Monday, May 6, 2013

An Interview with the Next Generation of Auction Hunter

Jonah Martin age 12 loves auctions. Every time he comes to an auction he has a smile on his face and is always enthusiastic. His energy is contagious. So how did a 12 year old get interested in auctions? We had his mom interview him to find out:

Q: Why do you like to go to Auctions
A: “I like to meet new people and find lots of cool treasures that tell about the past.  I once bought a stock receipt from 1849 and I also purchased fractional currency there. We went online and learned the history of fractional currency after that”
Q: What is your favorite part of the auction experience?
A: “I like the bidding, the satisfaction of winning a bid, and learning about the history of items being sold.”
Q: What have you learned from going to auctions?
A: “I learned about fractional currency, Japanese “Mickey Mouse” money (Japanese government issued Philippines Peso). I've also learned a lot about the business side of selling things. I want to own a store someday
Q: What would you say to someone who has never been to an auction?
A: “Come out to an auction even if you just want to watch because it’s fun to watch and meet new people. I would also tell them not to spend all their money”
Q: Why should people go to auction?
A: “You can meet new people, learn a lot about history, and get things cheaper than they are in stores”
Q: What were the  best things you ever bought at auction”
A: “My favorite items were 1837 fractional currency, my knight’s shield, and a gumball machine”
Q: What made you want to start going to auctions”
A: “I like to watch auctions on TV and it’s more fun to be there in person. My favorite auction is the Barrett-Jackson Auto Auction- I hope to see it in person someday”

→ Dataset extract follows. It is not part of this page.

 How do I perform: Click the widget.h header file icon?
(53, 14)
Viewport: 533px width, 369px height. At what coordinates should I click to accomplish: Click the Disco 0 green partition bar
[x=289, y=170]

Our thanks to Jonah! We love seeing him at our auctions and hope that he will be an avid auction fan for years to come!

Wednesday, April 10, 2013

Food for thought

These past few weeks have been incredibly busy, back to back to back auctions make for long weeks and little free time to update the blog. When we experienced some “technical difficulties” with our server this week, I found this to be a perfect time to tackle an issue that is always in the back of my mind.

This issue is embodied in Ron Lawson’s blog post on Antique Auction Forum (which you can read here)  This article was written almost a year ago to the day. At that point, I had really just begun to get a handle on working in this industry and didn’t really know enough to agree or disagree. One year later, I revisited this article while looking through a folder marked “blog ideas”.  After reading it again, I was offended.  Perhaps, it’s because I’m a 20 something, or because I care about preserving antiques and their historical value, maybe I’m an anomaly… but I don’t think so.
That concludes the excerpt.